--- Records ---
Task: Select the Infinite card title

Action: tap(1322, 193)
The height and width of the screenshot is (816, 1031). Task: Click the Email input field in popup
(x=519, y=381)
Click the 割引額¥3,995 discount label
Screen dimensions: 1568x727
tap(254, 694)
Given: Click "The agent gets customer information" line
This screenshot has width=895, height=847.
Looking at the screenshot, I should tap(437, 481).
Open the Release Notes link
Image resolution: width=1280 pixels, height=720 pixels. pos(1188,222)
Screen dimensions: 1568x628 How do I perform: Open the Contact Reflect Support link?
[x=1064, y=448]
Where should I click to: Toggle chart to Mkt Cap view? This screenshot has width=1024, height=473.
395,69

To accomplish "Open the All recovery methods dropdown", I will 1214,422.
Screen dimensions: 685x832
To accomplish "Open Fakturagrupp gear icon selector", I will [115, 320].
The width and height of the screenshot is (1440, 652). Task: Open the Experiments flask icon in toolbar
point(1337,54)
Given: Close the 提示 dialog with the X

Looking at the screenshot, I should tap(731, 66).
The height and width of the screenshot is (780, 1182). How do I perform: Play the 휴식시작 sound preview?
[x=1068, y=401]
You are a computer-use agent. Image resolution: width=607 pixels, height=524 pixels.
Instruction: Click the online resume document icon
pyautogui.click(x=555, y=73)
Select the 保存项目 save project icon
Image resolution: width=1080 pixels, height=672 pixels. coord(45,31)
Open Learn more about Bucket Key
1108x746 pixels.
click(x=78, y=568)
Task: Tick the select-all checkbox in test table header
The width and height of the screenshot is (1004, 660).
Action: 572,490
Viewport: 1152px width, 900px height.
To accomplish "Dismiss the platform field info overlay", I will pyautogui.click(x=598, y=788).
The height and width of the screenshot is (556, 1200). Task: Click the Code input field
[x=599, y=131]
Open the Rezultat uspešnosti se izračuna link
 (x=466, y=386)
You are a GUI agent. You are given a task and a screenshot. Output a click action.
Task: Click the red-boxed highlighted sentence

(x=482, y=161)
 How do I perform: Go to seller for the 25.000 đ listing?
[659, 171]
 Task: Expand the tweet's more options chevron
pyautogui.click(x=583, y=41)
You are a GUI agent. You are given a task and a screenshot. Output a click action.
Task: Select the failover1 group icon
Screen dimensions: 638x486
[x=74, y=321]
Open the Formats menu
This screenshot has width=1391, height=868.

--- Assignment ---
Retype the data shown above so that each line matches the original.

--- Response for this exercise ---
Task: Select the Infinite card title

Action: tap(1322, 193)
The height and width of the screenshot is (816, 1031). Task: Click the Email input field in popup
(x=519, y=381)
Click the 割引額¥3,995 discount label
Screen dimensions: 1568x727
tap(254, 694)
Given: Click "The agent gets customer information" line
This screenshot has width=895, height=847.
Looking at the screenshot, I should tap(437, 481).
Open the Release Notes link
Image resolution: width=1280 pixels, height=720 pixels. pos(1188,222)
Screen dimensions: 1568x628 How do I perform: Open the Contact Reflect Support link?
[x=1064, y=448]
Where should I click to: Toggle chart to Mkt Cap view? This screenshot has width=1024, height=473.
395,69

To accomplish "Open the All recovery methods dropdown", I will 1214,422.
Screen dimensions: 685x832
To accomplish "Open Fakturagrupp gear icon selector", I will [115, 320].
The width and height of the screenshot is (1440, 652). Task: Open the Experiments flask icon in toolbar
point(1337,54)
Given: Close the 提示 dialog with the X

Looking at the screenshot, I should tap(731, 66).
The height and width of the screenshot is (780, 1182). How do I perform: Play the 휴식시작 sound preview?
[x=1068, y=401]
You are a computer-use agent. Image resolution: width=607 pixels, height=524 pixels.
Instruction: Click the online resume document icon
pyautogui.click(x=555, y=73)
Select the 保存项目 save project icon
Image resolution: width=1080 pixels, height=672 pixels. coord(45,31)
Open Learn more about Bucket Key
1108x746 pixels.
click(x=78, y=568)
Task: Tick the select-all checkbox in test table header
The width and height of the screenshot is (1004, 660).
Action: 572,490
Viewport: 1152px width, 900px height.
To accomplish "Dismiss the platform field info overlay", I will pyautogui.click(x=598, y=788).
The height and width of the screenshot is (556, 1200). Task: Click the Code input field
[x=599, y=131]
Open the Rezultat uspešnosti se izračuna link
 (x=466, y=386)
You are a GUI agent. You are given a task and a screenshot. Output a click action.
Task: Click the red-boxed highlighted sentence

(x=482, y=161)
 How do I perform: Go to seller for the 25.000 đ listing?
[659, 171]
 Task: Expand the tweet's more options chevron
pyautogui.click(x=583, y=41)
You are a GUI agent. You are given a task and a screenshot. Output a click action.
Task: Select the failover1 group icon
Screen dimensions: 638x486
[x=74, y=321]
Open the Formats menu
This screenshot has width=1391, height=868.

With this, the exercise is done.